Back to the mosh pit at that Korn show. As I stood there trying to get photos of Korn rocking out for the story I was gonna end up writing the next day, it all came rushing in on me. Not the raging throng of pit kids, but the realization of how fucking lucky I was. I WAS part of something so much bigger than myself. So was the fat dude who moshed past me smelling like weed. And the hot chick I was hoping would show her tits to Stone Sour. (She didn't. Sad face.) So was the little squirt who was half my size and moshed into me, knocking me on my ass and breaking my glasses. We weren't individuals. We were all part of the same horde. We were all one hand throwing up the Horns. Metal. As. Fuck.

I was overcome by that realization but I wasn't done having my mind blown yet. As I made the 90-minute drive home, so many experiences I'd had with metal came rushing back to mind. All the times screaming along to I Hate by Overkill had kept me going through high school. All the times I'd wanted to kill myself and Killswitch Engage's The Arms of Sorrow had stopped me from doing it. The weeks of misery I felt during the two attempts I made to de-metal myself by boxing up all my music and giving it to friends so I wouldn't be able to listen to it. 

I remembered how metal made me feel validated and like someone out there knew how I felt. I remembered how much fun it was to drive around Rexburg yelling Body Count lyrics at rednecks. But most of all, I remembered that when everyone else I knew thought I was a worthless sack of shit, metal didn't. Metal accepted me for me, as fucking hopeless as I might have been. It might be weird to anthropomorphize a music genre, but I can't help it. Whenever I've needed someone and everyone else seems to have given up on me, metal is still like "Yo. Wanna hang out?" That means EVERYTHING to me.

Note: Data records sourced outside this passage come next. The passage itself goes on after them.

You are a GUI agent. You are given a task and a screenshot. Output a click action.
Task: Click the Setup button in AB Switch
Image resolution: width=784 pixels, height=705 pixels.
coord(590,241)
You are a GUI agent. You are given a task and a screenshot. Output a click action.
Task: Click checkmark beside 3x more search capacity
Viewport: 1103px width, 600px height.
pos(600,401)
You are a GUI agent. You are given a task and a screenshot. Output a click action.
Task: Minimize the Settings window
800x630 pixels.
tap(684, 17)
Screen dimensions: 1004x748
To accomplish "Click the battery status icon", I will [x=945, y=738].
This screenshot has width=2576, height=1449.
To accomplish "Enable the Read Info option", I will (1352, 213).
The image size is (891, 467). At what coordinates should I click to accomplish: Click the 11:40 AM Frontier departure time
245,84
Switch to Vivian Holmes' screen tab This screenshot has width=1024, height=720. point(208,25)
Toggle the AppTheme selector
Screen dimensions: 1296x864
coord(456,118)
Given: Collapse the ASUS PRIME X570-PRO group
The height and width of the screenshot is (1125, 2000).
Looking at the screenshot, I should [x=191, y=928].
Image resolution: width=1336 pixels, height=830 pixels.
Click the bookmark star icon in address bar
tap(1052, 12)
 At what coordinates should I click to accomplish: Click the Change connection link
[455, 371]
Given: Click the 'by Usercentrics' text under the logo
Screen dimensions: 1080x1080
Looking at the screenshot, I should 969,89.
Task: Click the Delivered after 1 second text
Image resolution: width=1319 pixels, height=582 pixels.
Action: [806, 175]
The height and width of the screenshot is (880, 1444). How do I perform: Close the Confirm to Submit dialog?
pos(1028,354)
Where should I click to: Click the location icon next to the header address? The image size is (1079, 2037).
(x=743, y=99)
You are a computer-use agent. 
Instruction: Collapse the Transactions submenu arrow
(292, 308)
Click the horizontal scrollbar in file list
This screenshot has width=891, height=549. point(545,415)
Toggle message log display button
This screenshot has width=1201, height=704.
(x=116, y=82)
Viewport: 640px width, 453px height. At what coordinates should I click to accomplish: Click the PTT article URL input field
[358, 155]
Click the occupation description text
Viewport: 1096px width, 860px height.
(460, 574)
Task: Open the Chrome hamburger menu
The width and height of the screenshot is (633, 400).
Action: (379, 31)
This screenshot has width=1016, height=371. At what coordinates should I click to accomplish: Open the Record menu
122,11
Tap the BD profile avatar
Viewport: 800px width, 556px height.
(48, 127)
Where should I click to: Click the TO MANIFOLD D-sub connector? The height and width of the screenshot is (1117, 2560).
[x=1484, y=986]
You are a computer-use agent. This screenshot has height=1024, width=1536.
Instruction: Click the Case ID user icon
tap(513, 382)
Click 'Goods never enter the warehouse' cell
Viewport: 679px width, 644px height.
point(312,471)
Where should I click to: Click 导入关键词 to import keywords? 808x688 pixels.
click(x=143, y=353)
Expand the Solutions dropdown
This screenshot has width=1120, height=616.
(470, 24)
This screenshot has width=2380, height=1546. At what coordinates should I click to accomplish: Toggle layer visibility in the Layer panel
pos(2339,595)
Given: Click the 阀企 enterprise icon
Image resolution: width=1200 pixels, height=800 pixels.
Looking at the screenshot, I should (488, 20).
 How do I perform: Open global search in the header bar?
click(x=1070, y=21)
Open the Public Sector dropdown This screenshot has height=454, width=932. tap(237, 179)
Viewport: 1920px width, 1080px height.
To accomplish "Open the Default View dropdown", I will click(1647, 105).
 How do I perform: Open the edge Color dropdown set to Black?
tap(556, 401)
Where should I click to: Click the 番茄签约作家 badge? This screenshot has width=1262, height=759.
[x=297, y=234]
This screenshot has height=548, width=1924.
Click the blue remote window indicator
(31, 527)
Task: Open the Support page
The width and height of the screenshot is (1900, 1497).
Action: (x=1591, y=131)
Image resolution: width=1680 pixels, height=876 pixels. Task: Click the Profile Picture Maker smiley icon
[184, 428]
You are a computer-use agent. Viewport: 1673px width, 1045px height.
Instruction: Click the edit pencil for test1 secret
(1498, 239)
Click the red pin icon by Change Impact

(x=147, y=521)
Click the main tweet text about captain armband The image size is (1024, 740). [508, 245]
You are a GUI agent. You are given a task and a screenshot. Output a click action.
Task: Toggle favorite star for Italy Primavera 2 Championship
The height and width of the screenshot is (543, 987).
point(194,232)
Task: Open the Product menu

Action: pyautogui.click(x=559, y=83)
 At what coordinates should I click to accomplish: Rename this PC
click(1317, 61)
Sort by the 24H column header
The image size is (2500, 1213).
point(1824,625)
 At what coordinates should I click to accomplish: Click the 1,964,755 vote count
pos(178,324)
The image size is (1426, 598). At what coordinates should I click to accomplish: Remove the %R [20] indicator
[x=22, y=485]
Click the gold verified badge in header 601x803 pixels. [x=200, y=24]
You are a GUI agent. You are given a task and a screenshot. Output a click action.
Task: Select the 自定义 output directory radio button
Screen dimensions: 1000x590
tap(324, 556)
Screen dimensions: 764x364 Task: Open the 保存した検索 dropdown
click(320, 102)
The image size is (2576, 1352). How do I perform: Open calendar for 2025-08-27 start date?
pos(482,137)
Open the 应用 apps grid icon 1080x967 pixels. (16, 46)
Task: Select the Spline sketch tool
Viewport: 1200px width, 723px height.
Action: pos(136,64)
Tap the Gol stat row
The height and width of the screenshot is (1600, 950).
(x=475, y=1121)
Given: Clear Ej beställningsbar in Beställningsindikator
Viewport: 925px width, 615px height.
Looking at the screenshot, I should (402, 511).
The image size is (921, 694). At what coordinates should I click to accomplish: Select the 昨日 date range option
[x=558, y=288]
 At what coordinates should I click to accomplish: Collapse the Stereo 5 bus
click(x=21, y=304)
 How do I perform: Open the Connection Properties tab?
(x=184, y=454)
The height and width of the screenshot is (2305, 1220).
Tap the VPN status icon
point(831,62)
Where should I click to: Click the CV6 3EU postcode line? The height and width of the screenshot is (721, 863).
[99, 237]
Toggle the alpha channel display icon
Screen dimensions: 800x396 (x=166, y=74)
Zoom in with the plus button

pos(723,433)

And since that stuff was what I was looking for but didn't get from my church experience, I came to the conclusion that going to church served no purpose for me. Why continue to try to be part of a group that didn't want me? Why continue to bang my head up against that fucking wall without ever making progress? Why do I need church when I get everything I needed from the church from my music? The short answer: I don't.

One of the shittiest things about COVID is that concerts and the like have been canceled. Thankfully, a lot of bands have turned to the internet to keep giving us live music experiences, or at least as close to the live music experience as we can get without risking spreading the disease (lolz... any Anthrax fans?) and possibly decimating the metal community. But I can't wait to get back to where I belong, at a show, letting the big guitars and explosive percussion wash over me, throwing up the horns until my arms ache and screaming myself hoarse. Metal is my church now. It's the only church I will ever need.